Die USA und China: Sie streiten sich. Beide Wirtschaftsnationen möchten bessere Handelskonditionen für ihre jeweiligen Länder. Deshalb herrscht zwischen ihnen seit Mai schon Funkstille. Zumindest vorerst soll die jetzt aber beendet werden, denn der US-Finanzminister und seine Handelsbeauftragten treffen sich heute (30. Juli 2019) und morgen mit dem chinesischen Vizeministerpräsidenten und seiner chinesischen Delegation in Schanghai – um zu reden.

Die Fronten sind verhärtet: China und die USA sind beleidigt und werfen sich gegenseitig Regelverstöße hinsichtlich ihres Verhaltens im Welthandel vor. Obwohl es sich um ein Treffen auf hoher Ebene handelt, wird nicht viel von diesem Treffen erwartet, sagt Dlf-Korrespondent Benjamin Eyssel. Es gehe in erster Linie darum, beide Seiten wieder an einen Tisch zu bringen und überhaupt wieder miteinander ins Gespräch zu kommen.

══════

ARBEITSAUFTRAG A
In welcher Stadt treffen sich laut dem Auszug über den Handelsstreit die Delegationen der USA und Chinas?
ARBEITSAUFTRAG B
Schreibe den Auszug über den Handelsstreit zwischen den USA und China nach seinem letzten Satz weiter.

══════

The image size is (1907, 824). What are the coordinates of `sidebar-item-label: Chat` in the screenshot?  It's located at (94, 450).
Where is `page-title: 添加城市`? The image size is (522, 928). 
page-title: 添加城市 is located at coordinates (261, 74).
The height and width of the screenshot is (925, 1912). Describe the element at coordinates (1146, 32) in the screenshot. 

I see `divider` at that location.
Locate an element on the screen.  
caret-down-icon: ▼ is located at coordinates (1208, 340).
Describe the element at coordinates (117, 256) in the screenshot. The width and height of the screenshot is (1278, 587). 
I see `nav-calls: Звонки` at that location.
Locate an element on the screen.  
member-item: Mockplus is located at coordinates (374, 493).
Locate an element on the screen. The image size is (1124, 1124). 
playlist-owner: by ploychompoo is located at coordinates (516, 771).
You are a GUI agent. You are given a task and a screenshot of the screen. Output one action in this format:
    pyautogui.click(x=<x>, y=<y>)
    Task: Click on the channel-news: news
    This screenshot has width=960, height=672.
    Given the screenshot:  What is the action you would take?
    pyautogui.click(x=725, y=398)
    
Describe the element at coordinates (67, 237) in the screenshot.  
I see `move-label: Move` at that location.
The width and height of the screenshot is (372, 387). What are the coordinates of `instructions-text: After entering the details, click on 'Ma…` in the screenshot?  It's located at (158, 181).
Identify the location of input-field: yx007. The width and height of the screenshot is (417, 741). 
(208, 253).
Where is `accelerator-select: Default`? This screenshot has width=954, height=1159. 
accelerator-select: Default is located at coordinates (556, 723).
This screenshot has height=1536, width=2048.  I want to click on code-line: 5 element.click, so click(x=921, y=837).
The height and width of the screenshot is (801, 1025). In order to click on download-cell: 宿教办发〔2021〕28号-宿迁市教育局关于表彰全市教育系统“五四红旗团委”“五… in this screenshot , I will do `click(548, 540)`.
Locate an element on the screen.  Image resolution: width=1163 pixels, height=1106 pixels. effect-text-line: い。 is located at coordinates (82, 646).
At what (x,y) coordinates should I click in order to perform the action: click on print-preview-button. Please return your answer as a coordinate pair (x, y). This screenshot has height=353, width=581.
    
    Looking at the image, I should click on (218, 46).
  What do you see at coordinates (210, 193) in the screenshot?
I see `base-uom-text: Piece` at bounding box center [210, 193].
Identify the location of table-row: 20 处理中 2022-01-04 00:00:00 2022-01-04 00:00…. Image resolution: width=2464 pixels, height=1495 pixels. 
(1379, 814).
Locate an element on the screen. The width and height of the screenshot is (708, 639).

══════

ANTWORTFELD A
In Schanghai.

ANTWORTFELD B
Erwartungen an das Treffen gibt es nicht, es geht um ein gemeinsames Gespräch

US-Präsident Donald Trump stellte im Vorfeld schon die Vermutung auf, China würde einfach abwarten, wie die US-Wahl im kommenden Jahr ausgeht und so auf eine neue Präsidentin oder einen neuen Präsidenten warten, die oder der mehr mit der Volksrepublik kooperiert.

Zusätzlich zur kühlen Ausgangssituation, übt Donald Trump weiteren Druck aus. Denn: Trump fordert die Welthandelsorganisation (WTO) auf, China nicht weiter als Schwellenland einzustufen. Würde die WTO China diesen Status aberkennen, hätte das viele negative Konsequenzen für das Land, meint Benjamin Eyssel. In diesem Fall, könnte China zum Beispiel nationale Unternehmen nicht mehr subventionieren. Zudem wäre die Volksrepublik unter Druck bestimmte Vorgaben, beispielsweise von der WTO, schneller umzusetzen.

"Die WTO ist ein zahnloser Tiger und vielleicht auch nicht der Ort, um den Streit zwischen den beiden Ländern zu lösen."
Benjamin Eyssel, Dlf-Korrespondet in Peking

Aber: Der US-Präsident steht mit seinem Vorstoß nicht alleine. Die Diskussion um den Schwellenland-Status Chinas unterstützen auch viele europäische Länder, sagt Benjamin Eyssel. Es sei nicht mehr zeitgemäß, China als Schwellenland zu behandeln, weil es nicht nur ein modernes und hochtechnologisches Land ist, sondern auch die zweitgrößte Wirtschaftsnation der Welt.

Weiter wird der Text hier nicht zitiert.